Criaram-se conselhos, comitês e secretarias. Cada um deles necessário, é claro, composto por servidores competentes, bem pagos e absolutamente comprometidos com a missão de garantir que absolutamente nada saísse do lugar, quanto mais gente ganhando, melhor, pois muitos passariam a depender mais deles mesmos.
O terceiro passo foi o terror retórico. Em longos discursos e entrevistas coletivas, explicaram à nação que qualquer tentativa de corte de privilégios era, na verdade, um ataque às instituições. O povo, que mal entendia como funcionava a engrenagem, engoliu o argumento como quem aceita uma explicação técnica sobre um avião em pane. E então, como golpe de misericórdia, acionaram o poder da judicialização total.

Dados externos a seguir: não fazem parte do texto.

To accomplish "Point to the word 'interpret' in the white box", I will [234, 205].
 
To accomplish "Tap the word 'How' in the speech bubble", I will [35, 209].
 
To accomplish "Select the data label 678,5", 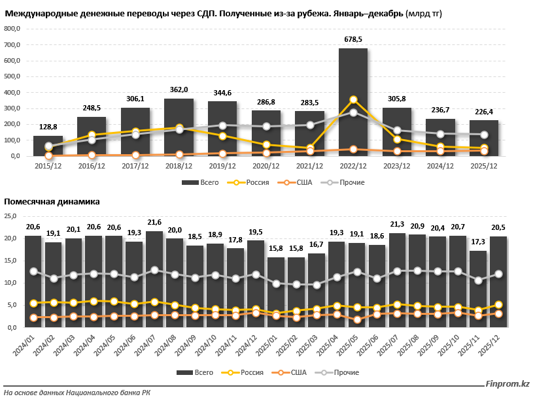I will (353, 40).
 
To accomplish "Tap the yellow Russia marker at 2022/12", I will (353, 100).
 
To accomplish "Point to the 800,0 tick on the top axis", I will (12, 29).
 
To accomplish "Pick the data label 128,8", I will (48, 127).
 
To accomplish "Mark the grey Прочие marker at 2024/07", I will (154, 270).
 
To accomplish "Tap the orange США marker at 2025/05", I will (357, 320).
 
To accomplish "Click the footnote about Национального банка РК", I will (77, 393).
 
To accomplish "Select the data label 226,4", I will (484, 112).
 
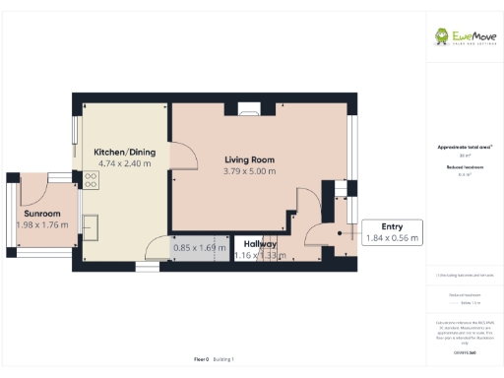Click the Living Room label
[249, 159]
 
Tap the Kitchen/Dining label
[123, 152]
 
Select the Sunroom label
[42, 214]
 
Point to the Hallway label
[260, 243]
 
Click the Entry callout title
[379, 225]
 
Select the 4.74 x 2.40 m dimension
[124, 163]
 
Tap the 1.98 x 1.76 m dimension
[42, 224]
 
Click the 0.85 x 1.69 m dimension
[200, 247]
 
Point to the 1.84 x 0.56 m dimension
[392, 237]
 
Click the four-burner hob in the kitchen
[91, 180]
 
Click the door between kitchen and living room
[181, 156]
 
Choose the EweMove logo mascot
[445, 36]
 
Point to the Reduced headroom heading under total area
[464, 168]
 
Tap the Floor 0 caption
[201, 359]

O Executivo tentava mudar algo? Liminar! O Legislativo aprovava uma lei ousada? Suspensão imediata! A opinião pública começava a entender o que estava acontecendo? Soltavam um artigo técnico em latim jurídico, repleto de expressões incompreensíveis, e o debate logo se dissolvia em fumaça. A população e quem produzia riquezas, perplexos, acompanhavam a movimentação, pagando seus impostos com a mesma resignação com que se aceita um dia nublado na praia. Para os que estavam no topo da pirâmide burocrática, tudo era apenas um jogo. E eles jogavam muito bem. O idiota reformista? Acabou engolido.

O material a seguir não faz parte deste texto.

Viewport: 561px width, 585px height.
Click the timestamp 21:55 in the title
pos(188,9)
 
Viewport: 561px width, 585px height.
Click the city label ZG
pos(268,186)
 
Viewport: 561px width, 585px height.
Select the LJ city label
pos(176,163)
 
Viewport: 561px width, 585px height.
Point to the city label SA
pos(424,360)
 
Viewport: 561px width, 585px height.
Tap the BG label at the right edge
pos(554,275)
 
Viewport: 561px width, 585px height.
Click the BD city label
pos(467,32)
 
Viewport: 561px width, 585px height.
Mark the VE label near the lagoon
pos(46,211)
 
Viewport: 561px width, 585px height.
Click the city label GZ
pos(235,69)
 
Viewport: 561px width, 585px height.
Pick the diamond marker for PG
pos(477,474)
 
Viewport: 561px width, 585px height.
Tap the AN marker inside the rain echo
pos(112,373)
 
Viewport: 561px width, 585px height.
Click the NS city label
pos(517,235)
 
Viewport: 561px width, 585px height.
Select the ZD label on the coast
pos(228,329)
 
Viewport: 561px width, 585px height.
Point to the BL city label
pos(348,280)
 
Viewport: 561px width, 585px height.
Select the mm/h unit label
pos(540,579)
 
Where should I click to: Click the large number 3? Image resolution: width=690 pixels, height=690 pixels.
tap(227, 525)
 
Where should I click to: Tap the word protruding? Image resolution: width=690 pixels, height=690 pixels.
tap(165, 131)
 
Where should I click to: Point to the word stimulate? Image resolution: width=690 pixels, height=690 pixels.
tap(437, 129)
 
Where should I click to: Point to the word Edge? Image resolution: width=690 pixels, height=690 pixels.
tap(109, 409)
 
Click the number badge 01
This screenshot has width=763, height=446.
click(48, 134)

Suas propostas, convertidas em pilhas de processos. Seu discurso, desacreditado por parecer “simplista demais” diante das complexidades do direito administrativo. No final, os guardiões da ordem ergueram suas taças, brindando em nome da democracia. "A justiça foi feita!", disseram, satisfeitos. E assim, naquela terra tropical, a revolução mais bem-sucedida foi aquela que garantiu que nada, absolutamente nada, mudasse. Acordei, “e fui dançar um tango argentino”.
Da janela de minha casa, um carro preto, de algum órgão, com alguém engravatado dentro, parou no engarrafamento, enquanto um carroceiro, acompanhado de um cachorro magro, recolhia papéis e latinhas. Tomei café, e fui trabalhar.
* Advogado especialista em Transformação Digital e Direito Autoral.